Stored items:
--

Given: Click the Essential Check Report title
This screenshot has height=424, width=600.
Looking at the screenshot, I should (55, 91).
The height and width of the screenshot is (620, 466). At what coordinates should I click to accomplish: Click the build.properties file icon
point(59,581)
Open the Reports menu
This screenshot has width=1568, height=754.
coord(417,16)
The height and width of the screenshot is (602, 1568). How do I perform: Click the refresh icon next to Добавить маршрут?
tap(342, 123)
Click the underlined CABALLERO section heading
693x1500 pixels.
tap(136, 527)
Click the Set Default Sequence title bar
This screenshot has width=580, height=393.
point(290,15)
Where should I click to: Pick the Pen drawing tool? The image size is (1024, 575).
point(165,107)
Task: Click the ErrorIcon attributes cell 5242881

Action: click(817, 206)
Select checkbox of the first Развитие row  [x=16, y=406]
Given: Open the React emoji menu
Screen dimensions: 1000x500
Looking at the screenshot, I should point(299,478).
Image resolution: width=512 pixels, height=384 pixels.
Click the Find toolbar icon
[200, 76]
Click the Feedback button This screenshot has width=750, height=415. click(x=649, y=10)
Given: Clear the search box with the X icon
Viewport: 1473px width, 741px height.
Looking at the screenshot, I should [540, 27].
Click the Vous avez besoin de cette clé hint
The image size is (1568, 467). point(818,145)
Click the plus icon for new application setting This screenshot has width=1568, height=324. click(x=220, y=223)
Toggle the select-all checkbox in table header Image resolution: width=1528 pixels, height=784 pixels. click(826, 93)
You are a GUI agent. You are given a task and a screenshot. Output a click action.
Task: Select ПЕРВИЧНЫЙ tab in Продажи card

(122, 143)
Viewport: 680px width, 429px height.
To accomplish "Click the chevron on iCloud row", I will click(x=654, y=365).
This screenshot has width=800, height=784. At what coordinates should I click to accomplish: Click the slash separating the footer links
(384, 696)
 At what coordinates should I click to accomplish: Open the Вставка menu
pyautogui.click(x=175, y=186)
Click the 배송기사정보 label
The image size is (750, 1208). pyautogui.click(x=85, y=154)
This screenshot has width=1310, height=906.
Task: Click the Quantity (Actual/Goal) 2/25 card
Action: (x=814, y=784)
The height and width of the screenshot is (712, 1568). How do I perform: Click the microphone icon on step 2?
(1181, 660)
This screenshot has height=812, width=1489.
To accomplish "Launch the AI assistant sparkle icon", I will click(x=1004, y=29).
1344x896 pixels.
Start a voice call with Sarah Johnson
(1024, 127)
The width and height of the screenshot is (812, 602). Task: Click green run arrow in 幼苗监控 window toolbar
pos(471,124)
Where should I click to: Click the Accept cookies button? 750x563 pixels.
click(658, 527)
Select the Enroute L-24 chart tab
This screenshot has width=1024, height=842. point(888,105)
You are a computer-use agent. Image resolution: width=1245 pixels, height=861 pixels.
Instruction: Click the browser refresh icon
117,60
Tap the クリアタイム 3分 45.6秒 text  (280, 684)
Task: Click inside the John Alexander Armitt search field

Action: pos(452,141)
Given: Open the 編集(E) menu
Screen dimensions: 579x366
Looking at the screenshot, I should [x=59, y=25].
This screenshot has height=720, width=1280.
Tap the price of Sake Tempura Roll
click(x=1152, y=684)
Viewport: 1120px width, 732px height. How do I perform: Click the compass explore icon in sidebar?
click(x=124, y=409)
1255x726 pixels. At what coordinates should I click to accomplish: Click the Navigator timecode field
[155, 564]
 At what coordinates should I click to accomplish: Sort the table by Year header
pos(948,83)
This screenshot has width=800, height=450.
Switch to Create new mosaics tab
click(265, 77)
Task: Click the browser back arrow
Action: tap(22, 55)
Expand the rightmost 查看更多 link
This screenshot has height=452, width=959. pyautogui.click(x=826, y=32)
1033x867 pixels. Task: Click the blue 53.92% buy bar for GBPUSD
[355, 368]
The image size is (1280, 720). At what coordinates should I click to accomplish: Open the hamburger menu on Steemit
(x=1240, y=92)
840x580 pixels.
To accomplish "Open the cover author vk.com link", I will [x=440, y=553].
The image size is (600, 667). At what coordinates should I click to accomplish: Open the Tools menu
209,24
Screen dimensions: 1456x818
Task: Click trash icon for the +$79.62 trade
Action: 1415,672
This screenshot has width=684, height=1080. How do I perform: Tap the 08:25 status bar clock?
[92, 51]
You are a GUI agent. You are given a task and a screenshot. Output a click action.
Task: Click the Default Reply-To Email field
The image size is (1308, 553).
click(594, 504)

--

PROBLEM REQUIREMENTS
Extract the first line above and each line after it up to and including the one with "Click the plus", please, exactly and with nothing else.

RESULT OF THIS EXERCISE
Given: Click the Essential Check Report title
This screenshot has height=424, width=600.
Looking at the screenshot, I should (55, 91).
The height and width of the screenshot is (620, 466). At what coordinates should I click to accomplish: Click the build.properties file icon
point(59,581)
Open the Reports menu
This screenshot has width=1568, height=754.
coord(417,16)
The height and width of the screenshot is (602, 1568). How do I perform: Click the refresh icon next to Добавить маршрут?
tap(342, 123)
Click the underlined CABALLERO section heading
693x1500 pixels.
tap(136, 527)
Click the Set Default Sequence title bar
This screenshot has width=580, height=393.
point(290,15)
Where should I click to: Pick the Pen drawing tool? The image size is (1024, 575).
point(165,107)
Task: Click the ErrorIcon attributes cell 5242881

Action: click(817, 206)
Select checkbox of the first Развитие row  [x=16, y=406]
Given: Open the React emoji menu
Screen dimensions: 1000x500
Looking at the screenshot, I should point(299,478).
Image resolution: width=512 pixels, height=384 pixels.
Click the Find toolbar icon
[200, 76]
Click the Feedback button This screenshot has width=750, height=415. click(x=649, y=10)
Given: Clear the search box with the X icon
Viewport: 1473px width, 741px height.
Looking at the screenshot, I should [540, 27].
Click the Vous avez besoin de cette clé hint
The image size is (1568, 467). point(818,145)
Click the plus icon for new application setting This screenshot has width=1568, height=324. click(x=220, y=223)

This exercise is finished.